Fred M. Jacobs, M.D., J.D.

For Further Information Contact:
Marilyn Riley

DHSS reminds residents to protect themselves against West Nile virus and other mosquito-transmitted infections


With New Jersey experiencing a hot and humid summer, Department of Health and Senior Services Commissioner Fred M. Jacobs, M.D., J.D., reminds residents to continue to be vigilant in preventing mosquito-transmitted infections, including West Nile virus (WNV).


“Heat and humidity create a perfect breeding ground for mosquitoes in New Jersey,” said Commissioner Jacobs. “Even though we haven’t had a human case of West Nile Virus in our state this year, we are entering into the peak season for mosquito bites, which runs from mid-July through September. Residents should continue to protect themselves and their children from this and other mosquito-transmitted viruses.”

Residents should clean or remove any items on their personal property that can collect rain or sprinkler water and serve as a breeding ground for mosquitoes, such as clogged gutters, flowerpots, or old car tires.  They should also completely change water in birdbaths at least once a week and repair window and door screens.

People should also apply insect repellent to their clothing and exposed skin in accordance with labeling directions, wear long-sleeved shirts and pants, weather permitting, when outdoors, and limit outdoor activities at dawn, dusk and during the evening.

So far this season, 70 birds have been tested in the department’s Public Health and Environmental Laboratories.
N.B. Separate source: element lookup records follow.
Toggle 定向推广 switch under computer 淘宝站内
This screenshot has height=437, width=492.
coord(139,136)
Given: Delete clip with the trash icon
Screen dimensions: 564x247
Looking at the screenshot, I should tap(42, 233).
The first bird testing positive for WNV (from Jackson, Ocean County) was submitted to the labs on June 19.  PHEL has tested 785 mosquito pools with two WNV positive pools reported from Camden and Hunterdon counties.    
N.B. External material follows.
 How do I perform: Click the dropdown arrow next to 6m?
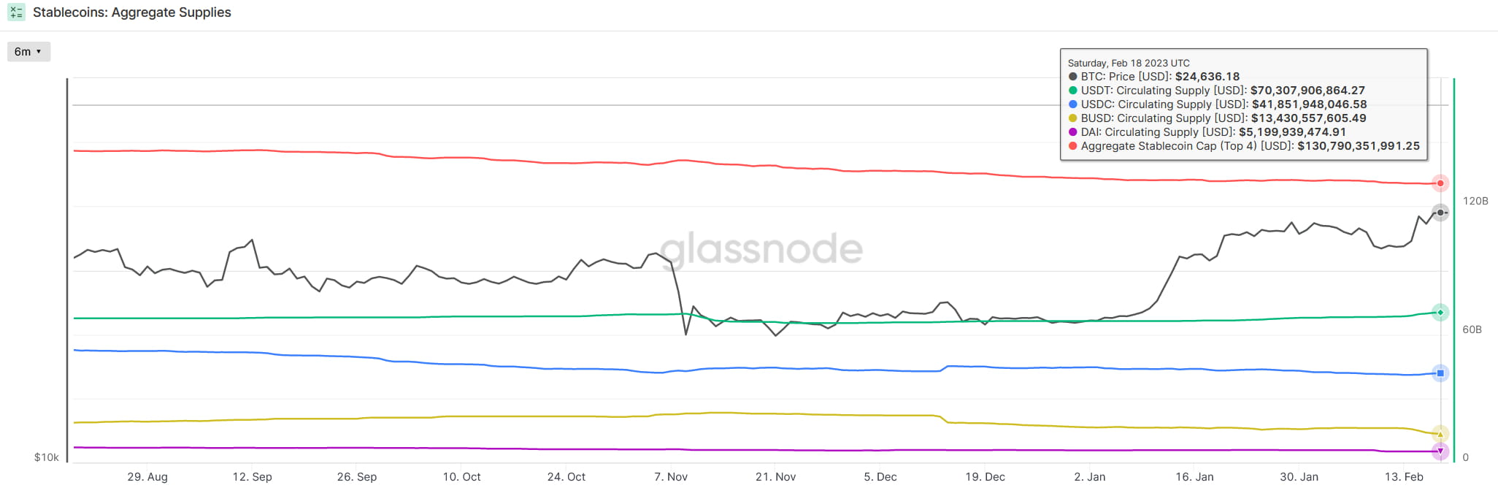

The Centers for Disease Control and Prevention (CDC) confirmed a laboratory finding of La Crosse virus in a Cape May County mosquito trap on July 14, 2007.   La Crosse encephalitis is a rare viral disease that usually affects children living in wooded areas and persons having containers of standing water near their residence. Symptoms are usually mild, with fever, headache, nausea, vomiting, and tiredness. Persons with severe disease can have seizures and coma. Symptoms of La Crosse encephalitis appear 5-15 days after the bite of an infected mosquito.


To date, there have been no human WNV cases in 2007. WNV is not directly transmitted from birds to humans.  There have been 89 human cases of West Nile virus in New Jersey since 1999, when the virus first appeared in the United States. Five of these cases were fatal. Last year, five human cases were reported in New Jersey; none were fatal.


“We are approaching the peak risk season for being infected with West Nile virus,” said Eddy Bresnitz, M.D., Deputy Commissioner and State Epidemiologist. “Although there have been very few human cases of West Nile virus in last few years, it is still important to be vigilant in protecting oneself from mosquito-borne diseases.”


The West Nile virus, an arboviral disease, is transmitted through the bite of a mosquito that has picked up the virus by feeding on an infected bird. WNV is not directly transmitted from birds to humans.

About one in 150 persons, or less than one percent of those infected with West Nile virus, will develop a more severe form of the disease. Symptoms of the more severe disease include severe headache, high fever, neck stiffness, stupor, disorientation, coma, tremors, convulsions, muscle weakness and paralysis. The elderly are at higher risk of more severe disease.


New Jersey's arbovirus (including WNV, St. Louis encephalitis virus, La Crosse virus, and Eastern equine encephalitis virus) surveillance, control and prevention activities involve the coordinated efforts of a number of federal, state and local agencies. These include DHSS, the Centers for Disease Control and Prevention, the New Jersey Department of Environmental Protection, the New Jersey Department of Agriculture, the State Mosquito Control Commission, the Rutgers Center for Vector Biology, and local health and mosquito control agencies.